# Problem to solve
Exact copy, no pictures: reproduce the lines from the one that holds "You are a GUI" through the end of the entries.
Top of Record set
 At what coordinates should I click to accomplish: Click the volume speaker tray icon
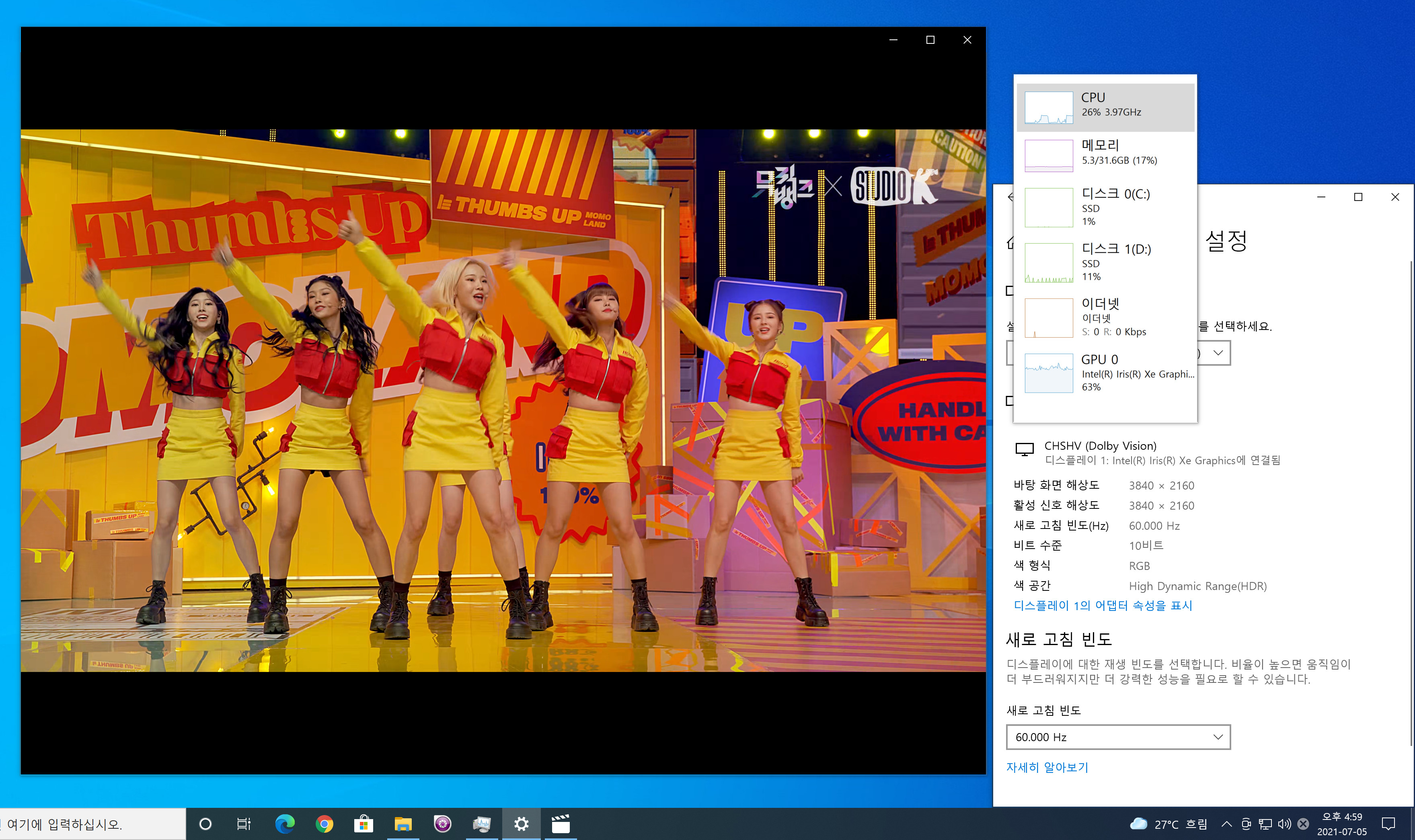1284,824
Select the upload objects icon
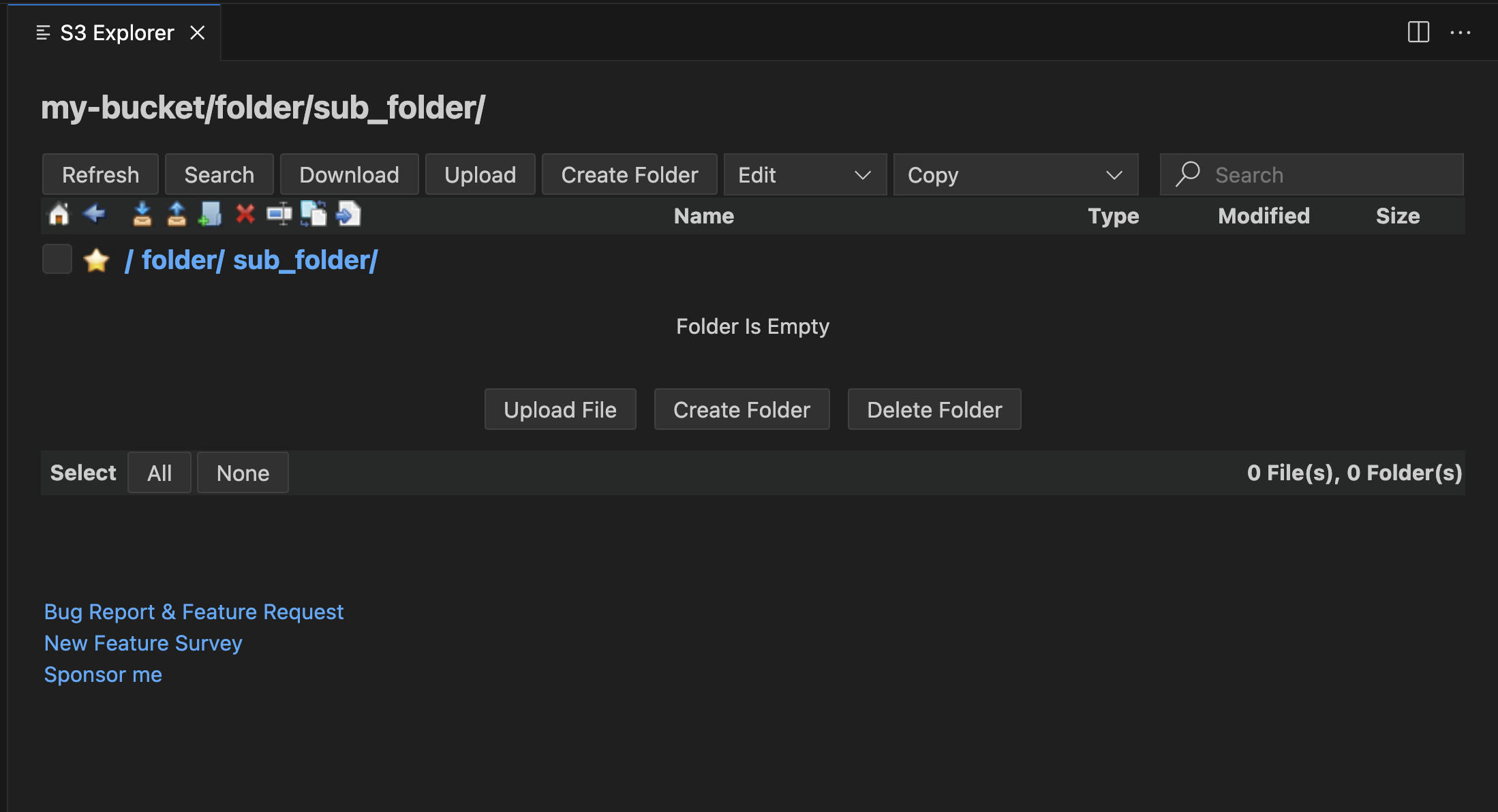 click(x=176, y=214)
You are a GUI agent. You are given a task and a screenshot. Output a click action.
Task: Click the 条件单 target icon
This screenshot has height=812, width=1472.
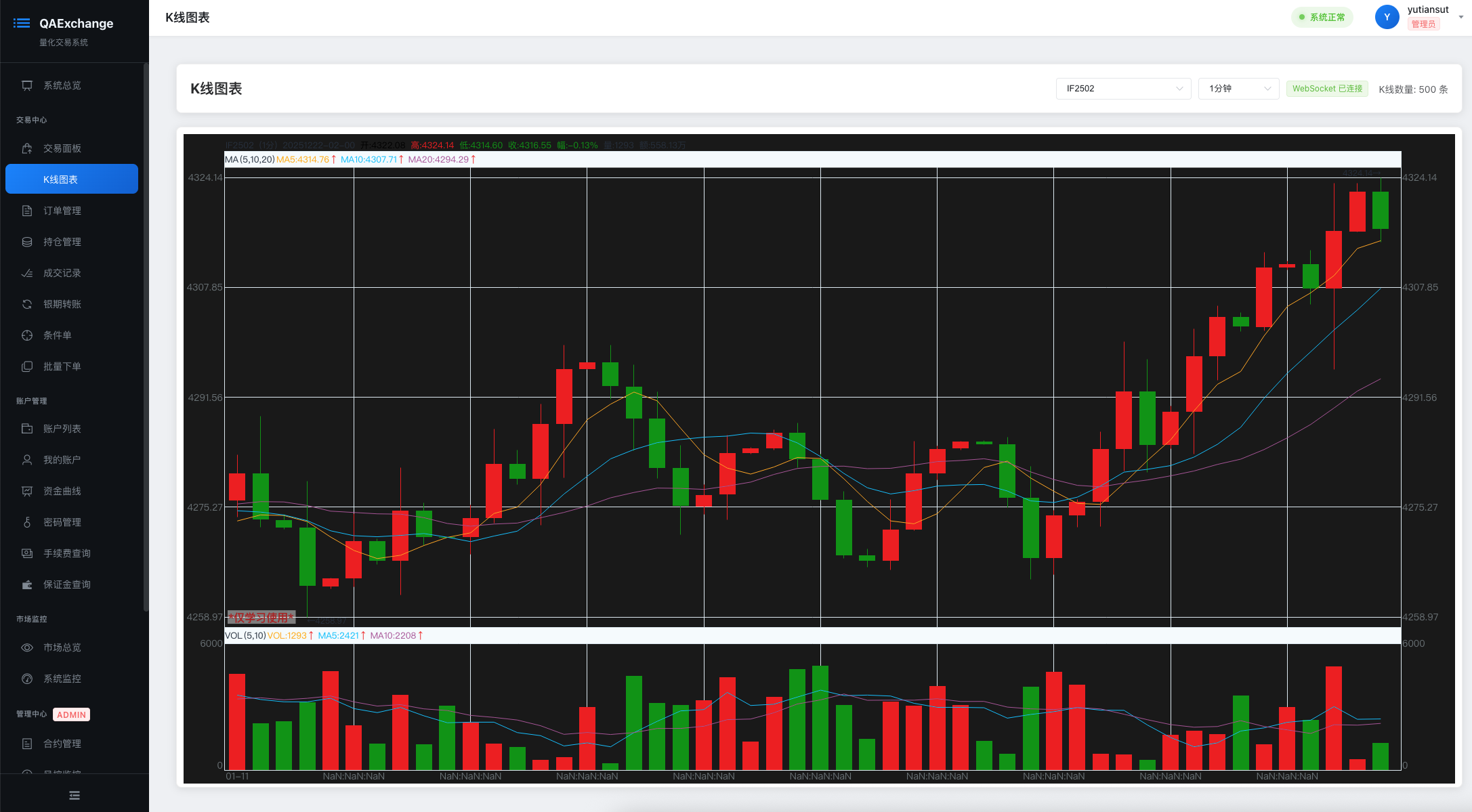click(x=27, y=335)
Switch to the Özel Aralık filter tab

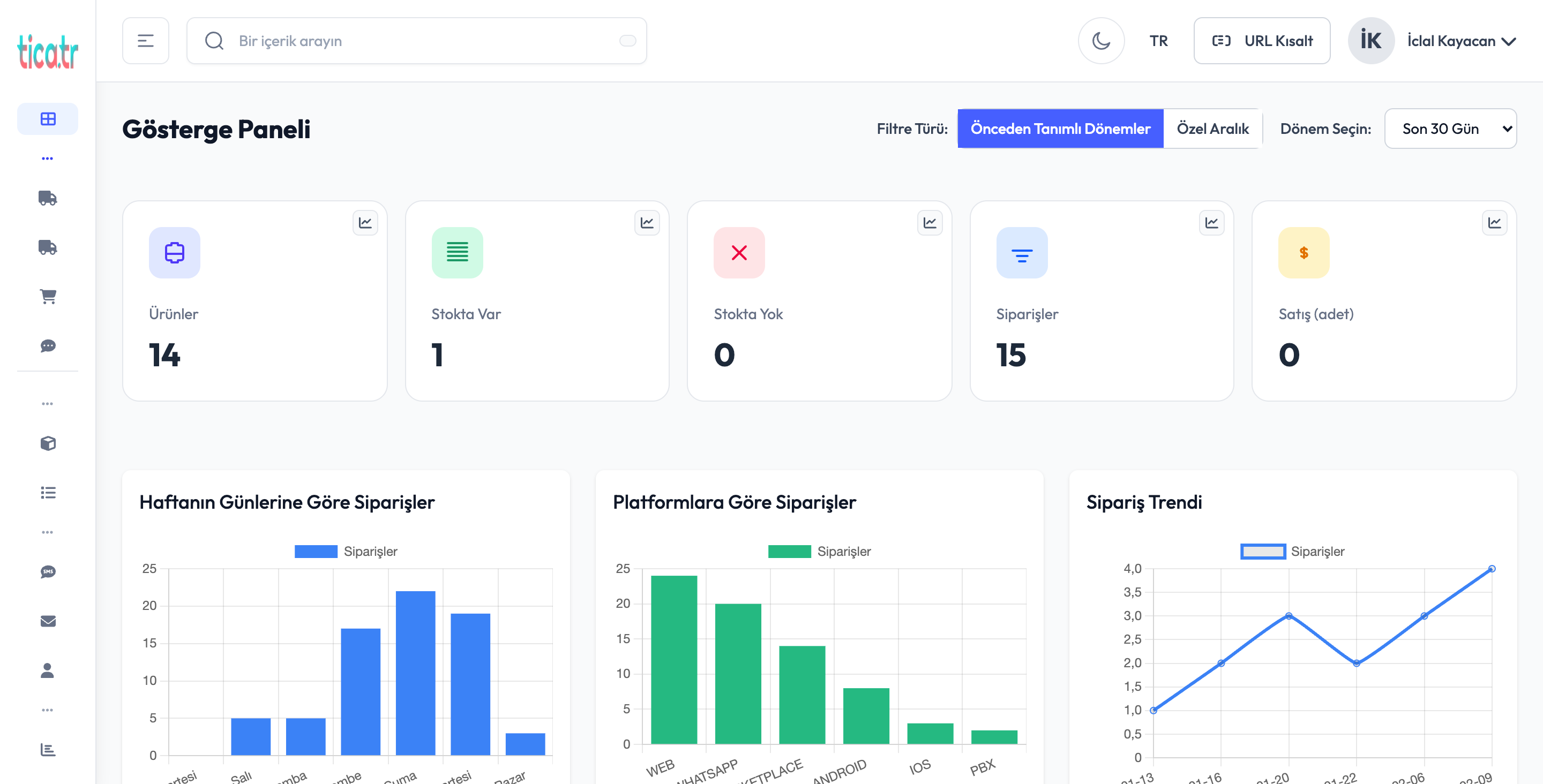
Bottom of Record set
# Exercise answer
You are a GUI agent. You are given a task and a screenshot. Output a click action.
Task: Click the 条件单 target icon
This screenshot has height=812, width=1472.
click(x=27, y=335)
Switch to the Özel Aralık filter tab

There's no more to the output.